**EXERCISE REQUIREMENTS:** Go through the listing below and say how many lines contain "toolbar"; write nothing but the number.

**DATA EXCERPTS:**
+--
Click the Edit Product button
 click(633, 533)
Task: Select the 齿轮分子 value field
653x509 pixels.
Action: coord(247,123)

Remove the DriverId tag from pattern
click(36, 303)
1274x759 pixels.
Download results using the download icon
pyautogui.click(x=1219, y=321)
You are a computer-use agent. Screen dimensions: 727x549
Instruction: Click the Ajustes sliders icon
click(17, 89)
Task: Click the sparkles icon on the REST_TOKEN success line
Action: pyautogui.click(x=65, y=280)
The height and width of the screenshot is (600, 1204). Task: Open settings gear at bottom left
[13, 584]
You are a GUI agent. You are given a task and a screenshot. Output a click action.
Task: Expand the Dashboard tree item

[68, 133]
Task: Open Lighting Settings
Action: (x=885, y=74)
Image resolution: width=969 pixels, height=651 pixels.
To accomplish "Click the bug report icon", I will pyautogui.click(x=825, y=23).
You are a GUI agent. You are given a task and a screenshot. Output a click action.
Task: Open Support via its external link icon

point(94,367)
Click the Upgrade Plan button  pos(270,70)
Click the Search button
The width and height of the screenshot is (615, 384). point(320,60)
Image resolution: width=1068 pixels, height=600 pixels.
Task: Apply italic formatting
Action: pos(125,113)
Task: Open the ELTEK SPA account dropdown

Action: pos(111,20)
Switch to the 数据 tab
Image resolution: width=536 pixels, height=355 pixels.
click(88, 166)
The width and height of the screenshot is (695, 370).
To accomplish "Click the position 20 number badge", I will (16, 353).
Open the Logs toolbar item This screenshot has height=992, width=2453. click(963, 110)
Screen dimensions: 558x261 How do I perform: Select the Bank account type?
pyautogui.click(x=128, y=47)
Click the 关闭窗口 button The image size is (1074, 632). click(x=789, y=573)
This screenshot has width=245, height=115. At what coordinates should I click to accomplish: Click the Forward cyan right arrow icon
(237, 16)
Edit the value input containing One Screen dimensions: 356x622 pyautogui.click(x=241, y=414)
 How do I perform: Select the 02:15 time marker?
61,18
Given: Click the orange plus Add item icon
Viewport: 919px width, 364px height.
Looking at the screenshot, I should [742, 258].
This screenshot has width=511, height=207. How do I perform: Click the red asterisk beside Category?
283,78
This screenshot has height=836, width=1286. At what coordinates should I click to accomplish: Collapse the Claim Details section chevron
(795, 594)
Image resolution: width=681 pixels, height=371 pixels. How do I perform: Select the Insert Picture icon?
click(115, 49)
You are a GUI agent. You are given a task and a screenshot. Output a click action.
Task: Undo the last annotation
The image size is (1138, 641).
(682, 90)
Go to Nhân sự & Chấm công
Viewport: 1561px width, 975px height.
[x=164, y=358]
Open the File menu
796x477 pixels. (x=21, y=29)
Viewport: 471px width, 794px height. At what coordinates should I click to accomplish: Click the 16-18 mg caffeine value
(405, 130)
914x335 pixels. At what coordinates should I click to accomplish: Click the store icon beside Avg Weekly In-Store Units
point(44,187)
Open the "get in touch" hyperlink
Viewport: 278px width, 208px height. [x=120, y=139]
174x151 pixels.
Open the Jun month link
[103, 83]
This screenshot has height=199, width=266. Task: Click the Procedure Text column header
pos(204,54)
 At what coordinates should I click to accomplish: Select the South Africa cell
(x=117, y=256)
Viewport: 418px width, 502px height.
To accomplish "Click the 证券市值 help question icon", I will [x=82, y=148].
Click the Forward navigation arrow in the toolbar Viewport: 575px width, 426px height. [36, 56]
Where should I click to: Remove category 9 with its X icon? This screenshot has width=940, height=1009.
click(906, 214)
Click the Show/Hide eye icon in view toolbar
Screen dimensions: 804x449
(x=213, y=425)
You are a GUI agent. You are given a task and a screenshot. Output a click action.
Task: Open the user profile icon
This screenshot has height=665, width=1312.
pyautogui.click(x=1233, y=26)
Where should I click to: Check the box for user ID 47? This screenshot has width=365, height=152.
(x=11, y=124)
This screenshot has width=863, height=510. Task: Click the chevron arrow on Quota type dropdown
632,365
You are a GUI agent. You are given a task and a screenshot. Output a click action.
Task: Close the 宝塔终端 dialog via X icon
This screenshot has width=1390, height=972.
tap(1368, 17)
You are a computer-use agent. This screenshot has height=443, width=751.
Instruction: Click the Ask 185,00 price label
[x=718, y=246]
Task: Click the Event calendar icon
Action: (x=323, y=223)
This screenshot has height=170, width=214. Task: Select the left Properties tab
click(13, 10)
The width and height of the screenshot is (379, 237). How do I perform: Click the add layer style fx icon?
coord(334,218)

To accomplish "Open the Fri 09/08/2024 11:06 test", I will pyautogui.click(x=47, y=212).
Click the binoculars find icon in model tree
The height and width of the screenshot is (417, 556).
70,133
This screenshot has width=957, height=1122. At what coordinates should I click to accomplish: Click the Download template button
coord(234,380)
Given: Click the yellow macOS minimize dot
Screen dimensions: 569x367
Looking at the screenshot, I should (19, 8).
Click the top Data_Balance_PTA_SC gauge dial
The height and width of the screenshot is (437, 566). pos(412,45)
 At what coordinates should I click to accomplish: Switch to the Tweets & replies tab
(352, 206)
+--
**WORKED SOLUTION:** 3